Gabriel stared over at Felix. Latisha’s warning flashed through his head; was he really ‘marked’, was Felix really capable of murder? The sense of yet another part of his morality about to be stolen away swept through him like nausea. Felix moved closer.
‘Gabriel, if she really knows about the paintings, both of us will be going down. I can’t allow that to happen. Not to me and not to you.’
‘What are you going to do? What will you do?!’
In a flash Felix was beside him, holding him, rocking him against his chest. ‘Shhh, I made a promise, remember? To protect you. I meant it, we’re nearly there, Gab, one more painting and then we’ll let it all settle, set into history like cement. It’s no big deal. It’s how history gets made all the time. The existing paintings are all in collections or museums and we’re almost home. Voos isn’t going to crack; he has as much to lose as us. Why let a paranoid old woman destroy all that? Gab, your money is just waiting for you. You’re rich, baby.’ He tipped Gabriel’s face up to his and kissed him, his tongue searching and hot.

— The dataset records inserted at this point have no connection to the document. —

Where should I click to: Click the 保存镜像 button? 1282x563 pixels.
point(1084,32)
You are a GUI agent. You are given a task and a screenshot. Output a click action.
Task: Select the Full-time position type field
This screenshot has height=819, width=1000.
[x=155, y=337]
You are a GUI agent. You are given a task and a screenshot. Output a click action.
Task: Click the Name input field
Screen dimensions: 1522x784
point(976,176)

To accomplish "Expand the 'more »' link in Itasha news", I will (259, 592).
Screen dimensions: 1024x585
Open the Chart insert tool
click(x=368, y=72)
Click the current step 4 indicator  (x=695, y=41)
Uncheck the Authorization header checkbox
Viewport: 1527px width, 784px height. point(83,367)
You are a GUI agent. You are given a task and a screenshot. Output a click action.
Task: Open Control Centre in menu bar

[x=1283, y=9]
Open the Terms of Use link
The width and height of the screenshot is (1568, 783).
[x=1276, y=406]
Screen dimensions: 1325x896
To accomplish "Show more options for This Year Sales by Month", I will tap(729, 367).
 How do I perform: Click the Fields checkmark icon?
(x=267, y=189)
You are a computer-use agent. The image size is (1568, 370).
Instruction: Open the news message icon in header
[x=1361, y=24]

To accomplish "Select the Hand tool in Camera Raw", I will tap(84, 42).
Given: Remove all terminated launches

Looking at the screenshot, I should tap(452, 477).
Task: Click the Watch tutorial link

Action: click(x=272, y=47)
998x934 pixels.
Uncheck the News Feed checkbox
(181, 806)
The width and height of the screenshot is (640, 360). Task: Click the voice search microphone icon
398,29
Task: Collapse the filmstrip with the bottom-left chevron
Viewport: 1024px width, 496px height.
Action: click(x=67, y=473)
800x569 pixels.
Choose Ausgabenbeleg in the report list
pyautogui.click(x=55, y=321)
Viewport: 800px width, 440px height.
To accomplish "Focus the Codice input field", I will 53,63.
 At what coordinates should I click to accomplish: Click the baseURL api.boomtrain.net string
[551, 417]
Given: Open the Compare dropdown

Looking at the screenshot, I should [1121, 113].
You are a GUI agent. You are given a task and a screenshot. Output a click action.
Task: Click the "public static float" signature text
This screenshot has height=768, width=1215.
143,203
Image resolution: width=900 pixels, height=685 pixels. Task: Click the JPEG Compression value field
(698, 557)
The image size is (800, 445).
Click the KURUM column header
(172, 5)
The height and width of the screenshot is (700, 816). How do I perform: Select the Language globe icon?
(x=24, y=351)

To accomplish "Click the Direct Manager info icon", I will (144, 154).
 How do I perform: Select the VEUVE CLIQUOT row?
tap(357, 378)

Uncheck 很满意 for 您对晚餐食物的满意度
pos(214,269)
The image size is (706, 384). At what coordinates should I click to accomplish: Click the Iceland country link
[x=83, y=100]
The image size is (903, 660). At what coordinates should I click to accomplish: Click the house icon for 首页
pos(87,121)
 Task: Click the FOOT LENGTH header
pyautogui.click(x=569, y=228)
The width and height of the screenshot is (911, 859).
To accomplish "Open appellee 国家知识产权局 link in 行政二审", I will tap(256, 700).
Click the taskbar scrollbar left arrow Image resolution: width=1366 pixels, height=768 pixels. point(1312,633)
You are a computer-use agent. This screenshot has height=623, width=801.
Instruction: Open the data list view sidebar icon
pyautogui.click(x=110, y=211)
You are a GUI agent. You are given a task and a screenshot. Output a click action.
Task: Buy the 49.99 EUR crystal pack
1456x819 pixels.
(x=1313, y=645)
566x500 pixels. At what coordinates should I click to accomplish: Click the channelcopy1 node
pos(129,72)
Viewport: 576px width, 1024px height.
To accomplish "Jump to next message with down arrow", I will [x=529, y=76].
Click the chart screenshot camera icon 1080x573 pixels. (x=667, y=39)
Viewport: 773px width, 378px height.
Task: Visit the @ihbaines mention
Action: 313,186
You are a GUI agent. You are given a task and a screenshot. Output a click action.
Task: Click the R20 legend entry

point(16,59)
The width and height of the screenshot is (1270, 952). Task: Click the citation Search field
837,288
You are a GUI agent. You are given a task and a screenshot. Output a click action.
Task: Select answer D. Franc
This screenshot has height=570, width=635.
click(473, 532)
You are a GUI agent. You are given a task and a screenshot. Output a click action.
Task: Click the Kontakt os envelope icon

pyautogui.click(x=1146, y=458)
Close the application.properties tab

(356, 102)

Hardening, Gabriel reached for him, now empty of everything except the drive to be taken and take.
Biting down on Gabriel’s lip, Felix spat into his hand and reached down into Gabriel’s jeans, cupping both cheeks of his arse, moistening him, teasing him. After which he twisted him around and roughly pulled his pants down to his knees, bent him over the desk and entered him. Gabriel cried out in pleasure and pain; this was what he had wanted, had fantasised about for weeks: his buttocks spread, Felix’s hand playing his cock hard as he plunged
into him again and again. They came together in a huge shuddering silence.